Search the records below for the string "right", and report each line that contains it.

* **RECORDS FOR THE TASK**:
○ ○ ○ ○ ○ ○ ○

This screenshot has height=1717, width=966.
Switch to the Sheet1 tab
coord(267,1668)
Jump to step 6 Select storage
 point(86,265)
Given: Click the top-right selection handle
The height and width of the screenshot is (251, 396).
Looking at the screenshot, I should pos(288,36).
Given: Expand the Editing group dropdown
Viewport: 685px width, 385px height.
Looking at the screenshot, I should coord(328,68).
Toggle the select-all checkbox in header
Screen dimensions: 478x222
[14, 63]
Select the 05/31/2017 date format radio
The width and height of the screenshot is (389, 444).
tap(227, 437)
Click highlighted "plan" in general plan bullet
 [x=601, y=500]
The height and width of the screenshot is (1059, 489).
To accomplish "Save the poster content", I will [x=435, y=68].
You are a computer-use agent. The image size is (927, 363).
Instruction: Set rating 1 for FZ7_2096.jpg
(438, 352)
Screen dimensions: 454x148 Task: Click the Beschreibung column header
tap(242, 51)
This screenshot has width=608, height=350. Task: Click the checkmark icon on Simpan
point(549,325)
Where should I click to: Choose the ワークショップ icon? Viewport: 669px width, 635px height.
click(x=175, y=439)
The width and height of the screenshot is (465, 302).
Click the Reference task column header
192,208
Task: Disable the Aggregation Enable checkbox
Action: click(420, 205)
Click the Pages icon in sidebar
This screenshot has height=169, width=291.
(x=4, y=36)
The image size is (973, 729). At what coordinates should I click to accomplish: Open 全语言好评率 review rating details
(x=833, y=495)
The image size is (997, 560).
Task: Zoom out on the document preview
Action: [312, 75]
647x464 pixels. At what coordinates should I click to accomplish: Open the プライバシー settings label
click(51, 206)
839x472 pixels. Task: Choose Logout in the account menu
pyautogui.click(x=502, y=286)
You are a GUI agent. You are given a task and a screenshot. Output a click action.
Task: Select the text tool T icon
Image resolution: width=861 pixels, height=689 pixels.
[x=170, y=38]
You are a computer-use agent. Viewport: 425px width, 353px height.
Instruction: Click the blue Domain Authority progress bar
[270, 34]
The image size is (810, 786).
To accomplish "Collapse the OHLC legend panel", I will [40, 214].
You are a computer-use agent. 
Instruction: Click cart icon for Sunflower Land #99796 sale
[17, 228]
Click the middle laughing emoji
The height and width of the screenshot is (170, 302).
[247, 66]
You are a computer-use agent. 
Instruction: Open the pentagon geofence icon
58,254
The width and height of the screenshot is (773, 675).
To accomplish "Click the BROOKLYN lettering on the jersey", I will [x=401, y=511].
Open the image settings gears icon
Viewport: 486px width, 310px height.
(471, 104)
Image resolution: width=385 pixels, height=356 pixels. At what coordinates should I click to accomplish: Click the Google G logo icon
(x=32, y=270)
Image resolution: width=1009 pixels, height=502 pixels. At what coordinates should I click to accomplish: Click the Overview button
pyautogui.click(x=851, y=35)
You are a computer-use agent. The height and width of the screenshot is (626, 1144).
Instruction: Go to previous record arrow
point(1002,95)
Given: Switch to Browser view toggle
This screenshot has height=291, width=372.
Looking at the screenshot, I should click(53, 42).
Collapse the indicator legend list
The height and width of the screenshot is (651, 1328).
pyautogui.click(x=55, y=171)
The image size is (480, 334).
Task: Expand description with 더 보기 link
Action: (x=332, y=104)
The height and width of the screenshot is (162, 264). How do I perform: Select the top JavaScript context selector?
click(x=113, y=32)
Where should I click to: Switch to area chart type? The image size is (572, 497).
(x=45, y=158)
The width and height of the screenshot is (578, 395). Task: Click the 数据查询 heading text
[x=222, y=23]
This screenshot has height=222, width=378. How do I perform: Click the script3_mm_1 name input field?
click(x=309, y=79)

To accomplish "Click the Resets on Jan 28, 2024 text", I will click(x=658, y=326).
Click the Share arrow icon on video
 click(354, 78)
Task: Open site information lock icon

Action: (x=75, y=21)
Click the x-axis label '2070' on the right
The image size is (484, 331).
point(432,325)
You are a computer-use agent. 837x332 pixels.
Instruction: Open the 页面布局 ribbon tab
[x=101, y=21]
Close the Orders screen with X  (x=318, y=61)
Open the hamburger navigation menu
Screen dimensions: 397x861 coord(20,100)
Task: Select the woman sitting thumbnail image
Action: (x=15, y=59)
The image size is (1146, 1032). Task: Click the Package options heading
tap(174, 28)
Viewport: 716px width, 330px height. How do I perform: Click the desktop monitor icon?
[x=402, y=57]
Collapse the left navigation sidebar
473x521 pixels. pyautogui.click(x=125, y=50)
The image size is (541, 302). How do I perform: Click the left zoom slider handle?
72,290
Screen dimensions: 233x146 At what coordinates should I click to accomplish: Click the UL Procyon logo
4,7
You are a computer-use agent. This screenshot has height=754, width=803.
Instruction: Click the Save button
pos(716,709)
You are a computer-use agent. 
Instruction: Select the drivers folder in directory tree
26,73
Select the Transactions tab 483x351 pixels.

○ ○ ○ ○ ○ ○ ○

* **RESPONSE AREA**:
Given: Click the top-right selection handle
Click the x-axis label '2070' on the right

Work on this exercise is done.